• [Task details]
Update the lines below by replacing every "Instruction" with "Objective". Keep everything else the same.

Entries on target coordinates:
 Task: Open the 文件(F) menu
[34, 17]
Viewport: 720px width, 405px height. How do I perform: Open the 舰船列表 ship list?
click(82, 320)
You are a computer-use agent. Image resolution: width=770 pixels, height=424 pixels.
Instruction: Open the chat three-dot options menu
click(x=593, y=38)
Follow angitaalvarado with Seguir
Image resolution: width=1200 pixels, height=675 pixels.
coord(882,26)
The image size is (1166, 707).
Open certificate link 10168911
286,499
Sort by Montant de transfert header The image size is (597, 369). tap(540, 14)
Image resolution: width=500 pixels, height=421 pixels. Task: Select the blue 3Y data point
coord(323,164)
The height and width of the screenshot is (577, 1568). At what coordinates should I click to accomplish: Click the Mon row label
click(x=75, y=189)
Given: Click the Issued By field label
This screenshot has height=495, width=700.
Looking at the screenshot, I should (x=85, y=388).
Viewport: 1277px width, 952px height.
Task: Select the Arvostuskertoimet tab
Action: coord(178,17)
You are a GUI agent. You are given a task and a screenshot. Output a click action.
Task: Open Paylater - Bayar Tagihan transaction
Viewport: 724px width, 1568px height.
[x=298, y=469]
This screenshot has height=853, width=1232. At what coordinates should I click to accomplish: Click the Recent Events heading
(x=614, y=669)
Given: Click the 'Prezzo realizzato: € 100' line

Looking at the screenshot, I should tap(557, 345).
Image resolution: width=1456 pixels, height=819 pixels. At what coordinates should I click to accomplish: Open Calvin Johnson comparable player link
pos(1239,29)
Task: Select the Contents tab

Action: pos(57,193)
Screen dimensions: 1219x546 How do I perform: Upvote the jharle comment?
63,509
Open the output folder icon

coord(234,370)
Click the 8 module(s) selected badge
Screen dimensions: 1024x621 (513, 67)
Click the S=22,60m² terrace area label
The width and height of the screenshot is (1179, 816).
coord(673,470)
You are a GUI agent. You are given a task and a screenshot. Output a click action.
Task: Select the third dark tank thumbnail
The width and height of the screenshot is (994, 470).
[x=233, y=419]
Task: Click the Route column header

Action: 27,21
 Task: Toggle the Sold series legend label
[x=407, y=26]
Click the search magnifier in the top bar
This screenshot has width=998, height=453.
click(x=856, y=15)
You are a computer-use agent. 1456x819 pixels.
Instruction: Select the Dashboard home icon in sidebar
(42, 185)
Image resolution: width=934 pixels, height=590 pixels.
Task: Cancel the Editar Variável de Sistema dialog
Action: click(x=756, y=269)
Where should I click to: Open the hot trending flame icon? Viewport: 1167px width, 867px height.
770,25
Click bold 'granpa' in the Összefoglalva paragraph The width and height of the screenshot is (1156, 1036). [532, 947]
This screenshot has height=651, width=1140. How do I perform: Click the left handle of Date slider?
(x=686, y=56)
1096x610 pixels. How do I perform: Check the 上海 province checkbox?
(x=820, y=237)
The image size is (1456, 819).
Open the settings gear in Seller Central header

• [Reply to the exercise]
 Task: Open the 文件(F) menu
[34, 17]
Viewport: 720px width, 405px height. How do I perform: Open the 舰船列表 ship list?
click(82, 320)
You are a computer-use agent. Image resolution: width=770 pixels, height=424 pixels.
Objective: Open the chat three-dot options menu
click(x=593, y=38)
Follow angitaalvarado with Seguir
Image resolution: width=1200 pixels, height=675 pixels.
coord(882,26)
The image size is (1166, 707).
Open certificate link 10168911
286,499
Sort by Montant de transfert header The image size is (597, 369). tap(540, 14)
Image resolution: width=500 pixels, height=421 pixels. Task: Select the blue 3Y data point
coord(323,164)
The height and width of the screenshot is (577, 1568). At what coordinates should I click to accomplish: Click the Mon row label
click(x=75, y=189)
Given: Click the Issued By field label
This screenshot has height=495, width=700.
Looking at the screenshot, I should (x=85, y=388).
Viewport: 1277px width, 952px height.
Task: Select the Arvostuskertoimet tab
Action: coord(178,17)
You are a GUI agent. You are given a task and a screenshot. Output a click action.
Task: Open Paylater - Bayar Tagihan transaction
Viewport: 724px width, 1568px height.
[x=298, y=469]
This screenshot has height=853, width=1232. At what coordinates should I click to accomplish: Click the Recent Events heading
(x=614, y=669)
Given: Click the 'Prezzo realizzato: € 100' line

Looking at the screenshot, I should tap(557, 345).
Image resolution: width=1456 pixels, height=819 pixels. At what coordinates should I click to accomplish: Open Calvin Johnson comparable player link
pos(1239,29)
Task: Select the Contents tab

Action: pos(57,193)
Screen dimensions: 1219x546 How do I perform: Upvote the jharle comment?
63,509
Open the output folder icon

coord(234,370)
Click the 8 module(s) selected badge
Screen dimensions: 1024x621 (513, 67)
Click the S=22,60m² terrace area label
The width and height of the screenshot is (1179, 816).
coord(673,470)
You are a GUI agent. You are given a task and a screenshot. Output a click action.
Task: Select the third dark tank thumbnail
The width and height of the screenshot is (994, 470).
[x=233, y=419]
Task: Click the Route column header

Action: 27,21
 Task: Toggle the Sold series legend label
[x=407, y=26]
Click the search magnifier in the top bar
This screenshot has width=998, height=453.
click(x=856, y=15)
You are a computer-use agent. 1456x819 pixels.
Objective: Select the Dashboard home icon in sidebar
(42, 185)
Image resolution: width=934 pixels, height=590 pixels.
Task: Cancel the Editar Variável de Sistema dialog
Action: click(x=756, y=269)
Where should I click to: Open the hot trending flame icon? Viewport: 1167px width, 867px height.
770,25
Click bold 'granpa' in the Összefoglalva paragraph The width and height of the screenshot is (1156, 1036). [532, 947]
This screenshot has height=651, width=1140. How do I perform: Click the left handle of Date slider?
(x=686, y=56)
1096x610 pixels. How do I perform: Check the 上海 province checkbox?
(x=820, y=237)
The image size is (1456, 819).
Open the settings gear in Seller Central header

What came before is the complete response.